> Goal
Reproduce the lines of the items without any change, beginning at the line that contains "Open the 'Filter" and ending after the line that contains "Action: point(136,441)".

Entries on finding words and elements
* * * * * * * * *

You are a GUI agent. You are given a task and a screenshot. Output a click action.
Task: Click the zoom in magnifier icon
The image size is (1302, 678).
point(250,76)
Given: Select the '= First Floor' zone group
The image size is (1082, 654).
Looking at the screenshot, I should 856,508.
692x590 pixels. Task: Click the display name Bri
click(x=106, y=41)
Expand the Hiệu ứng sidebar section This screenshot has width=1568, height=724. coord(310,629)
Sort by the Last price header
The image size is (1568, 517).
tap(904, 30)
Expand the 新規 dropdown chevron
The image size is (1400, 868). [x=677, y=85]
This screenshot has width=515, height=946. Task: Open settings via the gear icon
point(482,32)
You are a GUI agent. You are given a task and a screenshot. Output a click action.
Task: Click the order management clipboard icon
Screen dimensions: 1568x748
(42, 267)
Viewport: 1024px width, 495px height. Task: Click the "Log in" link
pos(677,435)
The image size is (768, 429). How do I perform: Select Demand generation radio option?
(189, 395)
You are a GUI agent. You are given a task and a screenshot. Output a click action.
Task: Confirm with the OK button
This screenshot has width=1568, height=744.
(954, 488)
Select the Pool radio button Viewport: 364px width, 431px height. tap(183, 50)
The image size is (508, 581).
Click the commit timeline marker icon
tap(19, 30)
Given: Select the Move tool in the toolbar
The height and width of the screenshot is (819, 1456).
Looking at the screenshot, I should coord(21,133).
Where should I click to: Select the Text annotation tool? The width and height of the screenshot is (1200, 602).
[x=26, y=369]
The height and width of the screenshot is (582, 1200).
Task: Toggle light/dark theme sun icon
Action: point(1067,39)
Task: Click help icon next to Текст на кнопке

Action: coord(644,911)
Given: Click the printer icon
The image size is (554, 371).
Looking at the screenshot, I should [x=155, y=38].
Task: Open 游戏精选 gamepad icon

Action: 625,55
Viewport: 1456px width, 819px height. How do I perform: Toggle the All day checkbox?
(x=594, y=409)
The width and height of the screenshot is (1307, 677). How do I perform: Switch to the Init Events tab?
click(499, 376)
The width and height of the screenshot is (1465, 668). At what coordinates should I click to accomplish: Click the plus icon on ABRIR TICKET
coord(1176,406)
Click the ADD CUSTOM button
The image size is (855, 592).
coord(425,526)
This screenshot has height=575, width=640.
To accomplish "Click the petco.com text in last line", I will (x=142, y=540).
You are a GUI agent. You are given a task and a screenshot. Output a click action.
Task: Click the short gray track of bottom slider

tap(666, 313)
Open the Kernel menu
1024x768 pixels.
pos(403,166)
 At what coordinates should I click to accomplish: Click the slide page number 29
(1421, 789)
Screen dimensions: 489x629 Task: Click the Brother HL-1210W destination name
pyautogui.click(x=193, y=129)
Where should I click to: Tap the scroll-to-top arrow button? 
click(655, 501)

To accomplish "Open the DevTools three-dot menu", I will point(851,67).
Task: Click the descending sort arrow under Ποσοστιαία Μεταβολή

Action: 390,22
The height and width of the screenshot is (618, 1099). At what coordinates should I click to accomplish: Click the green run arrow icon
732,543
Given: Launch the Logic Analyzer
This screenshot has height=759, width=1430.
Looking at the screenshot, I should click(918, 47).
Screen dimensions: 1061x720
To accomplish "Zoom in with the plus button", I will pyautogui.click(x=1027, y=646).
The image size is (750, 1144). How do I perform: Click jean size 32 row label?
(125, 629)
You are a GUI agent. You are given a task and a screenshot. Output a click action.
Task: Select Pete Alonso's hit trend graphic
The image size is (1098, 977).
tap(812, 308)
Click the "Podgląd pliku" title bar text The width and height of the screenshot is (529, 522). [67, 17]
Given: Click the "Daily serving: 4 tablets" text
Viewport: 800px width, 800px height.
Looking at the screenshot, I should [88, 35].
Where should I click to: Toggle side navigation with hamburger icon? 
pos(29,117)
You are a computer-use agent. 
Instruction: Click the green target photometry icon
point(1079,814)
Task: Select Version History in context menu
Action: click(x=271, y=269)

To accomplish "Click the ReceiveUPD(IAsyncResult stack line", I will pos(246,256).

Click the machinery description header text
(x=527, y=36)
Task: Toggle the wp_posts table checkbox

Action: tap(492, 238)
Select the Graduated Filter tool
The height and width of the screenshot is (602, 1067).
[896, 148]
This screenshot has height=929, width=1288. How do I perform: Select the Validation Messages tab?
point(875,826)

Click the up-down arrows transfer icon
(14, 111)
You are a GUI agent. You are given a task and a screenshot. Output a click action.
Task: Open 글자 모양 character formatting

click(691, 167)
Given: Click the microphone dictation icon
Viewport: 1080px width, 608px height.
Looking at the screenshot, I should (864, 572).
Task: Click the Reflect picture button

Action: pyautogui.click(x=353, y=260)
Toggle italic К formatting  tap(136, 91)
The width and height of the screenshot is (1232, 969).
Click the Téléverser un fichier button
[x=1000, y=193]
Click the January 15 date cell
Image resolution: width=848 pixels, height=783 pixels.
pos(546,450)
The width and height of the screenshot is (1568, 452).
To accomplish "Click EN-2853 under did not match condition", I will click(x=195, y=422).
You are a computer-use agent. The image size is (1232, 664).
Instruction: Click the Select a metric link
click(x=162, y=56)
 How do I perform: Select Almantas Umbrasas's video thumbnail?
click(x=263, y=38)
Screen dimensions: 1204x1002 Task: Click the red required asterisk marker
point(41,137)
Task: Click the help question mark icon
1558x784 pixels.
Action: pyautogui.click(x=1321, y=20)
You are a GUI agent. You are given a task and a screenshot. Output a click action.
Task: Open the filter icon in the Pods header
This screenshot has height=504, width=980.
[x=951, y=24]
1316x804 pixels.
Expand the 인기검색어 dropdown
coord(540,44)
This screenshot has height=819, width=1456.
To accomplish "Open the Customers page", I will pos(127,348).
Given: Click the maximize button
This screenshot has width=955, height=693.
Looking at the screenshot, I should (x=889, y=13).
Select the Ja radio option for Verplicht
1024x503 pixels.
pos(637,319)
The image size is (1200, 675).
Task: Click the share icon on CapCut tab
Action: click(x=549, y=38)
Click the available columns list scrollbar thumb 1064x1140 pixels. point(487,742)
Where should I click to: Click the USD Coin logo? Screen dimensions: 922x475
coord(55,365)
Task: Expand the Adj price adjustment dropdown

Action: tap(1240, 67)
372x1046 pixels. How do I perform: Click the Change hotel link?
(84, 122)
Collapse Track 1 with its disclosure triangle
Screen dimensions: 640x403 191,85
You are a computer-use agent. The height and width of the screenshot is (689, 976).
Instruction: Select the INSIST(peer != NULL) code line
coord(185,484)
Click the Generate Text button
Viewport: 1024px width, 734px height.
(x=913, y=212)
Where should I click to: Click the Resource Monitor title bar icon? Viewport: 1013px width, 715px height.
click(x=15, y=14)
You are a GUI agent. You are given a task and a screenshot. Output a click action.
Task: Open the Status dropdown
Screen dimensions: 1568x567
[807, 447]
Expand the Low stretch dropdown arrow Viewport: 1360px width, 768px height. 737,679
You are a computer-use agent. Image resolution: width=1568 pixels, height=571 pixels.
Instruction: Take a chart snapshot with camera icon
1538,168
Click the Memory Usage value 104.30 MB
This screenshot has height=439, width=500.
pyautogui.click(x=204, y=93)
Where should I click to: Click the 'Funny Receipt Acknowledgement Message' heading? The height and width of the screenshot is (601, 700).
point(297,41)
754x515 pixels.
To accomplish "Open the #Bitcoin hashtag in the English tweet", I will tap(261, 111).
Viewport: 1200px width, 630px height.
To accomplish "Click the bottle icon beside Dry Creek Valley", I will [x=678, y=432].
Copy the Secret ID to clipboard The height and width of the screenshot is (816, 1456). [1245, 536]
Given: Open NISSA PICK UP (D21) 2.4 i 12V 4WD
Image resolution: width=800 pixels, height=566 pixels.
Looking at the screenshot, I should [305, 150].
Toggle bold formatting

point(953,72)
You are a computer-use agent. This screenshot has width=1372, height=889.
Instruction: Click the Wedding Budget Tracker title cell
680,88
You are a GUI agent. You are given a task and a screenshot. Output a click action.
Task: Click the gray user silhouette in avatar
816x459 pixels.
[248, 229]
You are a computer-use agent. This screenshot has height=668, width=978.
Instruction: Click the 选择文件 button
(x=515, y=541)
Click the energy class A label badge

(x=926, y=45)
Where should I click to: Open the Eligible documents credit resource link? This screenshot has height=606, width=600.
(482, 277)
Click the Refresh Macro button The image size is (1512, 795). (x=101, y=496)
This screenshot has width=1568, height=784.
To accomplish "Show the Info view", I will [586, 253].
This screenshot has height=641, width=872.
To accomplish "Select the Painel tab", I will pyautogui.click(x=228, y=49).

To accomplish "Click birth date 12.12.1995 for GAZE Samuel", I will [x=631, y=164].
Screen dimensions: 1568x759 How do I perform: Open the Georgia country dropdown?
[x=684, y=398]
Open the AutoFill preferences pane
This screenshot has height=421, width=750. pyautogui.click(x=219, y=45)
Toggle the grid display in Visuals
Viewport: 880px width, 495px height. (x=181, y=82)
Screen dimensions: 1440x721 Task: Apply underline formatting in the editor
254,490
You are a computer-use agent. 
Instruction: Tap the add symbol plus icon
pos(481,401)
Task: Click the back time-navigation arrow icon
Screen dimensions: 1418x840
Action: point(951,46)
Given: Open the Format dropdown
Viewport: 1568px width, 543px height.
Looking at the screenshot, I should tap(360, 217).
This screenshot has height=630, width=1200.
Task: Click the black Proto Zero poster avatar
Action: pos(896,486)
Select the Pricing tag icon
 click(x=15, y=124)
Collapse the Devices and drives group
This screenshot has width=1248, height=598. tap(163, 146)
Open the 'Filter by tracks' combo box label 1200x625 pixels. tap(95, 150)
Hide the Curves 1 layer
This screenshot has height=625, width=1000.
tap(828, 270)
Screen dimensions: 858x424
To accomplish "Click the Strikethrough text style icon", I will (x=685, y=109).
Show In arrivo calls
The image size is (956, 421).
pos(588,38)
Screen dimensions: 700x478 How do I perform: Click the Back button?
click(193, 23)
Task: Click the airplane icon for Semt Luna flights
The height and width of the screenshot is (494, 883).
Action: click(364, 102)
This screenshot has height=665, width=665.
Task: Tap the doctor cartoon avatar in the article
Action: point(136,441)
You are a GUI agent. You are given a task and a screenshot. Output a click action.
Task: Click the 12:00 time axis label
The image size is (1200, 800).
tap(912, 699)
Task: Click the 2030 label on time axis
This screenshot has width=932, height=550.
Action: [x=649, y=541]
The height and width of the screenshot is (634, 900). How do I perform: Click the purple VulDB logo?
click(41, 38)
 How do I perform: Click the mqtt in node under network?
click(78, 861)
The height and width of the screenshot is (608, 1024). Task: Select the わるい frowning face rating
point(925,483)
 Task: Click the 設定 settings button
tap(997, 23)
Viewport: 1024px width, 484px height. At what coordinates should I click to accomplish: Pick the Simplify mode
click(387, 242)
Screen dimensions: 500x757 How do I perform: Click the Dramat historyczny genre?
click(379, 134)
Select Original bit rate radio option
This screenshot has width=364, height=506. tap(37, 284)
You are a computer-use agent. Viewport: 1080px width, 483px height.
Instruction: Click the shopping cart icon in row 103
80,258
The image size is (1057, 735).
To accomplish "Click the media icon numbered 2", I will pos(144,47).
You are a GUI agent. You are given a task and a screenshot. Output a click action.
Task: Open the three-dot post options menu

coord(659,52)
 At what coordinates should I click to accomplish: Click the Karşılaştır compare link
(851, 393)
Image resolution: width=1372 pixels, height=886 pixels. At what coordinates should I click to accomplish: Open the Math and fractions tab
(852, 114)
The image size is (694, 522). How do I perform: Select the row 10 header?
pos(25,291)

* * * * * * * * *

> Solution for this problem
Open the 'Filter by tracks' combo box label 1200x625 pixels. tap(95, 150)
Hide the Curves 1 layer
This screenshot has height=625, width=1000.
tap(828, 270)
Screen dimensions: 858x424
To accomplish "Click the Strikethrough text style icon", I will (x=685, y=109).
Show In arrivo calls
The image size is (956, 421).
pos(588,38)
Screen dimensions: 700x478 How do I perform: Click the Back button?
click(193, 23)
Task: Click the airplane icon for Semt Luna flights
The height and width of the screenshot is (494, 883).
Action: click(364, 102)
This screenshot has height=665, width=665.
Task: Tap the doctor cartoon avatar in the article
Action: point(136,441)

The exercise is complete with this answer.